All four papers can be found on Johan’s web page
18 Dec
2017
The article Counting Generalized Reed-Solomon Codes by Peter Beelen, David Glynn, Tom Høholdt and Krishna Kaipa has just appeared in the journal Advances in Mathematics of Communication, volume 11, issue 4, pages 777-790, doi: 10.3934/amc.2017057. The work started by a question of the fourth author posed at a conference in India in 2013 and grew out to a nice journal article in the years after. You can see an updated preprint of the article here.
13 Nov
2017
The Algebra group was visited 30th October till 10th November by PhD student David Lucas from University of Grenoble-Alpes in France. David Lucas is looking at non-cryptographic solutions for security issues with cloud computing, and during the visit worked with Johan Rosenkilde on certificates for linear algebraic computations: a cloud service computes e.g. the determinant of a large matrix for your constrained device, and you wish to be sure (or very confident) that the answer is correct. By letting the cloud server compute a little bit more, clever protocols allows you to prove that the answer is correct without having to recompute it yourself.
The visit was funded by DTU and the IFD Science research project “Correcting the Cloud”, granted to Johan Rosenkilde and David’s superviser Clément Pernet.
13 Nov
2017
In a new preprint Peter Beelen and guest Ph.D. Maria Montanucci describe a new family of maximal curves. Maximal curves are algebraic curves defined over a finite field, having as many rational points as allowed by the famous Hasse-Weil bound. Such curves are of great interest by themselves, but are also the most obvious curves to choose when constructing algebraic-geometry (AG) codes.
Note that the depicted curves don’t have anything to do with the new maximal curves.
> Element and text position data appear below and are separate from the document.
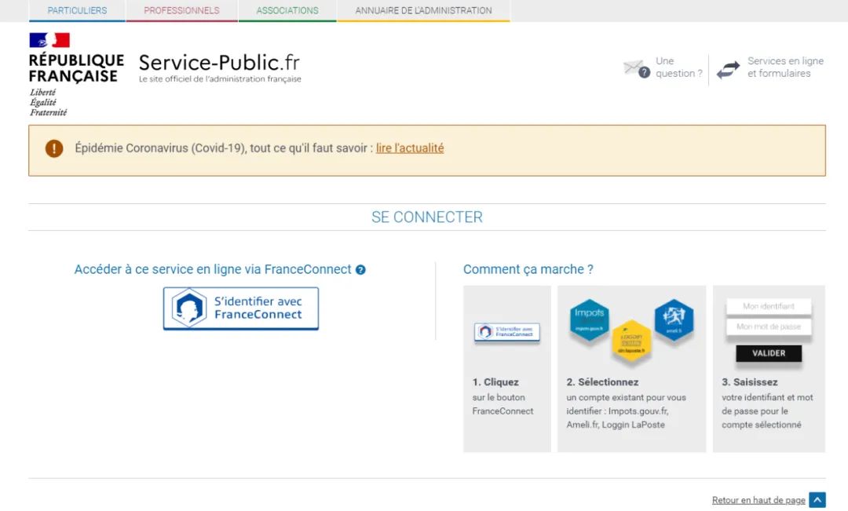Open Annuaire de l'administration tab
This screenshot has height=511, width=848.
coord(423,11)
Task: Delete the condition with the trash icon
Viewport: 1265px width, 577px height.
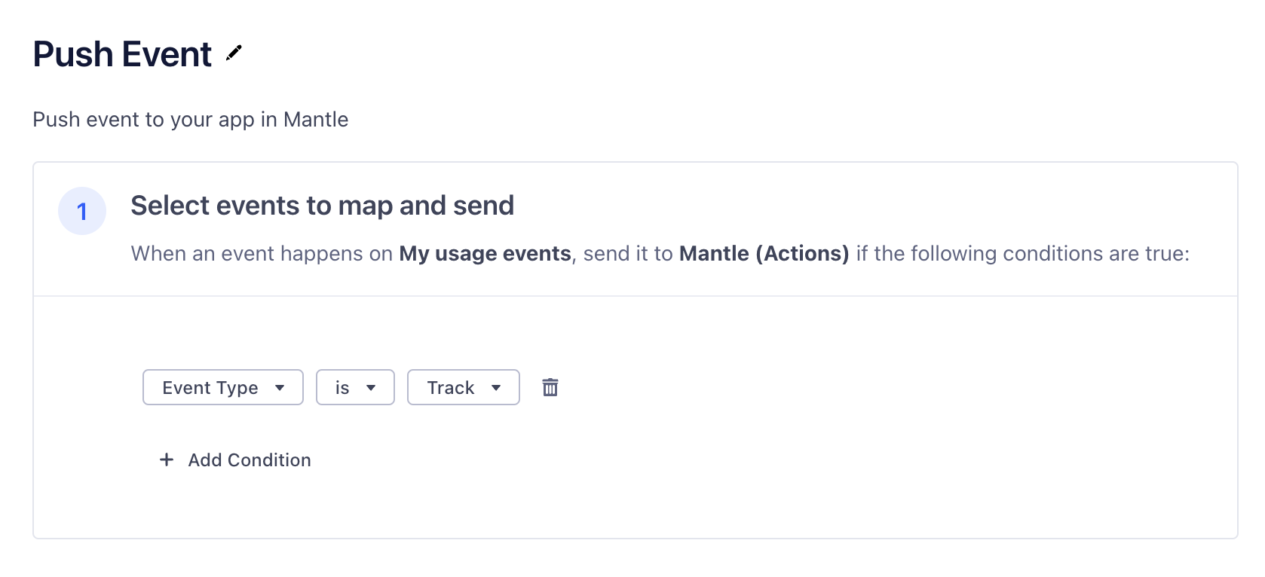Action: point(550,387)
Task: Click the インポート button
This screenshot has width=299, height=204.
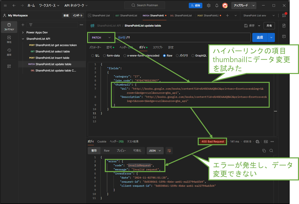Action: coord(78,15)
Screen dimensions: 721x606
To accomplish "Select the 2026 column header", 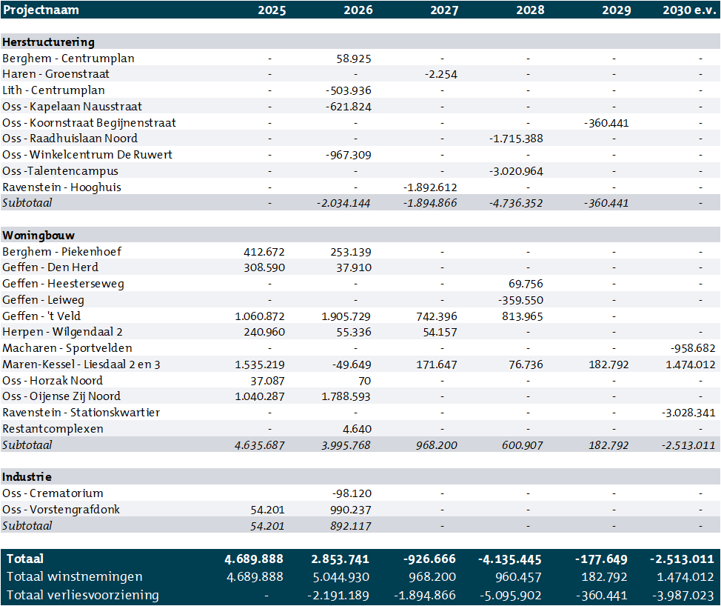I will tap(358, 10).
The new curves are over a finite field and are therefore difficult to meaningfully depict graphically.
3 Oct
2017
The paper “Two-Point Codes for the Generalized GK curve” is accepted for publication in the prestigious IEEE Transactions of Information Theory. The paper investigates a recently discovered family of maximal curves and details how techniques developed by Peter Beelen can be used to find record-breaking error-correcting codes with these curves.
The paper was very much a group effort: all four permanent members of the group as well as guest PhD student Élise Barelli featured as authors. The research started as part of our study group but quickly led to these new results.
1 Sep
2017
Peter Beelen and guest Ph.D. Maria Montanucci have solved a conjecture on the structure of Weierstrass semigroups for certain points on the Giulietti-Korchmaros maximal curve. This conjecture was posed in 2011 in the article Two-Point Coordinate Rings for GK-Curves, IEEE Trans. Inf. Theory 57(2), 593-600 by I. Duursma. Apart from proving the conjecture, Peter and Maria in fact determined the structure of the Weierstrass semigroup of any point on the GK curve. A preprint of these results is available here.
8 Aug
2017
Maria Montanucci a Ph.D. student in Mathematics at Università degli Studi della Basilicata (Potenza, Italy) who visited the algebra group 1 April – 31 May this year, just started the second part of her stay with the algebra group at DTU. This time she will be here from 1 August – 30 November. During her last stay she obtained interesting results on maximal curves and she will continue to work on this topic with members of the algebra group.
1 Aug
2017
Nurdagül Anbar, who previously has been a HCØrsted postdoc at DTU, will visit the algebra group in August. She will work on the construction of lattices from function fields. Lattices are for example used in lattice-based cryptography.
3 Jul
2017
Associate professor Alp Bassa from Bogazici University, Istanbul, will visit the algebra group this week. He will work with Peter Beelen on Drinfeld modular polynomials, which have applications in the theory of asymptotically good, recursively defined towers of function fields. Such towers in turn are used to produce excellent error-correcting codes.